1867 yılında Polonya'nın başkenti Varşova'da dünyaya gelen Maria Sklodowska, çocukluğundan beri Doğa Bilimleri. O dönemde kadın temsilciler için bu alandaki kısıtlamalarla bağlantılı olarak onları incelemenin tüm zorluklarına rağmen, en sevdiği konuda etkileyici bir başarı elde etti. Fransız Pierre Curie ile evlenerek soyadının ikinci kısmı olan Curie'yi aldı.

Maria Skłodowska-Curie'nin bilimsel keşifleri

Maria Sklodowska-Curie, olağanüstü yeteneklerinin ana uygulama alanı olarak radyoaktivite çalışmasını seçti. Bu konuda kocasıyla birlikte radyoaktif elementlerin çeşitli özelliklerini inceleyerek çalıştı. Deneylerinin çoğu, ortak minerallerden biri olan uraninit kullanılarak gerçekleştirildi: toplamda, çalıştıkları yıllar boyunca, bu cevherden sekiz tondan fazla kullandılar.

Bu özenli çalışmanın sonucu, daha önce mevcut olmayan iki yeni unsurun keşfiydi. bilinen sistem kimyasallar - periyodik tablo.
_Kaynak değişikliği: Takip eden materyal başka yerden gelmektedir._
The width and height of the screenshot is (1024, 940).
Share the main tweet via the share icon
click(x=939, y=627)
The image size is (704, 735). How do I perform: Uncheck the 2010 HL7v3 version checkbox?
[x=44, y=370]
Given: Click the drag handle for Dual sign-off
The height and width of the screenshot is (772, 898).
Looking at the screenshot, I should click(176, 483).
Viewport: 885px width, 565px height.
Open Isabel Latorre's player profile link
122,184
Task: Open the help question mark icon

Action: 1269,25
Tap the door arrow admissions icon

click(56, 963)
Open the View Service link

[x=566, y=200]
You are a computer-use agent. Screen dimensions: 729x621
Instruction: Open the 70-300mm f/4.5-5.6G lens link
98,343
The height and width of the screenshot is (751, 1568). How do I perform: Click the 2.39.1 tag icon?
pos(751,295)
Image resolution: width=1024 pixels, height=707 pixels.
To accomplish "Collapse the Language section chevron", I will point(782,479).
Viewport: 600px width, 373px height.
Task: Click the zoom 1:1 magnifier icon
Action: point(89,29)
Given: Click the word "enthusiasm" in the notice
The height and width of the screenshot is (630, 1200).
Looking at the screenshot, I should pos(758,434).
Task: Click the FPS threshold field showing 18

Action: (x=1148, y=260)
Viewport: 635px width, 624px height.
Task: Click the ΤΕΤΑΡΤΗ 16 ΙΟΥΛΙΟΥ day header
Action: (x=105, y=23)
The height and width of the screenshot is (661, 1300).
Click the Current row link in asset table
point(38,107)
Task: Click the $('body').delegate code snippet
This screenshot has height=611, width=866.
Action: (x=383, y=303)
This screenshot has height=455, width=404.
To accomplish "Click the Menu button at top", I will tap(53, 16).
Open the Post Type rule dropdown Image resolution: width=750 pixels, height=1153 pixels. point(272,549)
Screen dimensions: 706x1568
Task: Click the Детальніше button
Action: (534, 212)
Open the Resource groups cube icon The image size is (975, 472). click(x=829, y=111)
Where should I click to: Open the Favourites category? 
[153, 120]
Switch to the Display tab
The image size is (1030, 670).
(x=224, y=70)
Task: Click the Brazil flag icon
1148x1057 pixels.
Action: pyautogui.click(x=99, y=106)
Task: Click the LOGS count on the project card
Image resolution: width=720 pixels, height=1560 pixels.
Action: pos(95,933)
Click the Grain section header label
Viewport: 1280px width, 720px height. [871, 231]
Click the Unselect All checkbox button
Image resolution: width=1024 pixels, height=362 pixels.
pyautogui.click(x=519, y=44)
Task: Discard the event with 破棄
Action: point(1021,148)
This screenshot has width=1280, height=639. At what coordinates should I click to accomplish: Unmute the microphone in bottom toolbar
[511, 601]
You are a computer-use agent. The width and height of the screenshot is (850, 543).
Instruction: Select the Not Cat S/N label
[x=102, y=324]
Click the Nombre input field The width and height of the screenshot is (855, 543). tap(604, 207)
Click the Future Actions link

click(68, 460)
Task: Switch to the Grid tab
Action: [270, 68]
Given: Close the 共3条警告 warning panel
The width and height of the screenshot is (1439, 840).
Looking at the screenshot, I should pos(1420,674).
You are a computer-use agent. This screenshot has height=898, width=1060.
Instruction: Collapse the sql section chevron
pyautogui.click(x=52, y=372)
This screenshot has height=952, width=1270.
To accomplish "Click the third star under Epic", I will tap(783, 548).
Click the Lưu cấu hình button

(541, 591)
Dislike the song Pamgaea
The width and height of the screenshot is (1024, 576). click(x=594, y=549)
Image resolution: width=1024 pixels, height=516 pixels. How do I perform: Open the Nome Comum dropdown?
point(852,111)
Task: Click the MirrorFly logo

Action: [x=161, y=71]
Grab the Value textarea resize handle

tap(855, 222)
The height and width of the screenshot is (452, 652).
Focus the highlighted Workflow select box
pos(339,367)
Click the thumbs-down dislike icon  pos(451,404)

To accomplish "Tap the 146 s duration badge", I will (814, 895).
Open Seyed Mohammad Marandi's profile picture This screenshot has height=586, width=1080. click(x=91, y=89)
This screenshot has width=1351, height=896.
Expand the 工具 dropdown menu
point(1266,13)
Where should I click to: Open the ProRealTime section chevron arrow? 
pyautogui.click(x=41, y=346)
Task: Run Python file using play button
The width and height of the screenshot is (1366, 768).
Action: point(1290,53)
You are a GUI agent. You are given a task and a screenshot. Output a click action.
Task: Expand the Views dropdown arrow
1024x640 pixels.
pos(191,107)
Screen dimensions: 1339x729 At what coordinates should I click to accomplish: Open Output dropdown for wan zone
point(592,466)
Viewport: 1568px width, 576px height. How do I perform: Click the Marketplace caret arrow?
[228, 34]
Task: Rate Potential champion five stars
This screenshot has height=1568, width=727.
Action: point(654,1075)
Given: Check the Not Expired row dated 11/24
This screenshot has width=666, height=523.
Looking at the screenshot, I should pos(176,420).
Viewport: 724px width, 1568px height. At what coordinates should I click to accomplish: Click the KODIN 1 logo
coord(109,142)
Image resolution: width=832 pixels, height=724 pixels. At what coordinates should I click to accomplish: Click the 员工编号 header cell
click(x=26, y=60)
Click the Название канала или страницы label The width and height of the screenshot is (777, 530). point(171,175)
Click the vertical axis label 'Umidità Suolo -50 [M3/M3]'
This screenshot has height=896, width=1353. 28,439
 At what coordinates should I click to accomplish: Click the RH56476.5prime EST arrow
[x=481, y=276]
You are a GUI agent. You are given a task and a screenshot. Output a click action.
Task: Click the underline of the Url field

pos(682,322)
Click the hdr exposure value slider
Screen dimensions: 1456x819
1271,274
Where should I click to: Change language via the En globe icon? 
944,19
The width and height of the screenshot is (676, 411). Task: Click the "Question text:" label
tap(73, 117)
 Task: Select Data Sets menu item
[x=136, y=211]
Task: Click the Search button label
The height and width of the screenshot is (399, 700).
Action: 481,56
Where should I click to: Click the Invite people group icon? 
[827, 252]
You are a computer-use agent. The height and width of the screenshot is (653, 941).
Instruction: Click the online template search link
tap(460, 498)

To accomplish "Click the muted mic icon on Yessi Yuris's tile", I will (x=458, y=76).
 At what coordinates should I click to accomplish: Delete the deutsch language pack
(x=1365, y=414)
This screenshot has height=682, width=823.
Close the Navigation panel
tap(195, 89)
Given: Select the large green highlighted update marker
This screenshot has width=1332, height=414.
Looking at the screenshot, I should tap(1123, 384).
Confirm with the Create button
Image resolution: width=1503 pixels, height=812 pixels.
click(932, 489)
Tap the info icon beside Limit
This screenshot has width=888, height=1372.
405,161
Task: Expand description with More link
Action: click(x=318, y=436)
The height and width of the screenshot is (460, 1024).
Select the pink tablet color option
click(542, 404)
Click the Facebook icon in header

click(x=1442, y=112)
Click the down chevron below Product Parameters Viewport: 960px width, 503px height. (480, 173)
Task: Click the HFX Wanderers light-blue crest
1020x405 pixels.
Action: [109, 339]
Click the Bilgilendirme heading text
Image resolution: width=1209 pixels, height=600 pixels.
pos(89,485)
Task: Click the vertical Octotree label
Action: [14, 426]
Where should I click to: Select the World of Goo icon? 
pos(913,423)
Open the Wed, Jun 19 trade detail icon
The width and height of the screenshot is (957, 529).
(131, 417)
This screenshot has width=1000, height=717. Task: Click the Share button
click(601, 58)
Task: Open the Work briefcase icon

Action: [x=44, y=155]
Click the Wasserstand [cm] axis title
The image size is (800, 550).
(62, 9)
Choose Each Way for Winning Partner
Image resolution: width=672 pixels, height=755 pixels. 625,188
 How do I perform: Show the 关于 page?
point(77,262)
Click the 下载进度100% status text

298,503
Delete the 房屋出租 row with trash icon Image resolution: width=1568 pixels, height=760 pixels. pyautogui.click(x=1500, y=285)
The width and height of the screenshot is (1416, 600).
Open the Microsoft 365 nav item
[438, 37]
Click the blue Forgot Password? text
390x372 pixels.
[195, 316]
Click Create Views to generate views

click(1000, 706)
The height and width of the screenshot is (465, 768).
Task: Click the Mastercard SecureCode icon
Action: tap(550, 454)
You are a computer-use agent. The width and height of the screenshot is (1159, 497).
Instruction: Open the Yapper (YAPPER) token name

Uranit üzerinde yapılan deneyler sonucunda oluşan çeşitli fraksiyonları inceleyen eşler, kendi aralarında anlaşarak radyum adı verilen ve onu Latince "ışın" anlamına gelen "yarıçap" kelimesine bağlayan bir elementi izole ettiler. Sırasında onlar tarafından alınan ikinci unsur bilimsel çalışma, adını Maria Sklodowska-Curie'nin doğum yeri olan Polonya'nın onuruna aldı: buna polonyum deniyordu. Bu keşiflerin ikisi de 1898'de gerçekleşti.

Bununla birlikte, radyoaktif elementlerle sürekli çalışmak yardımcı olamadı. olumsuz etki Araştırmacının sağlığı. Lösemiye yakalandı ve 4 Temmuz 1934'te kocasının anavatanı olan Fransa'da öldü.

Bilimsel keşiflerin tanınması

Maria Skłodowska-Curie, yaşamı boyunca seçkin bir araştırmacı olarak kabul edildi. 1903'te Nobel Komitesi, Curies'e radyoaktivite araştırmaları için Fizik Ödülü verdi. Böylece Marie Skłodowska-Curie, Nobel Ödülü kazanan ilk kadın oldu. 1910'da Fransız Bilimler Akademisi'ne kabul edilmek üzere aday gösterildi. Ancak o dönemin bilim ortamı bir kadının üye olmasına hazır değildi: bu davadan önce sadece erkekler üyeydi. Sonuç olarak, sadece iki oy farkla, olumsuz bir karar verildi.

Bununla birlikte, gelecek yıl, 1911'de, Nobel Komitesi onun bilimsel değerlerini bir kez daha kabul etti - bu kez sahada. Radyum ve polonyumun keşfi için ödüle layık görüldü. Bu nedenle, Marie Skłodowska-Curie iki kez Nobel ödüllüdür ve kadınlar arasında bugüne kadar bu tür ödüller yoktur.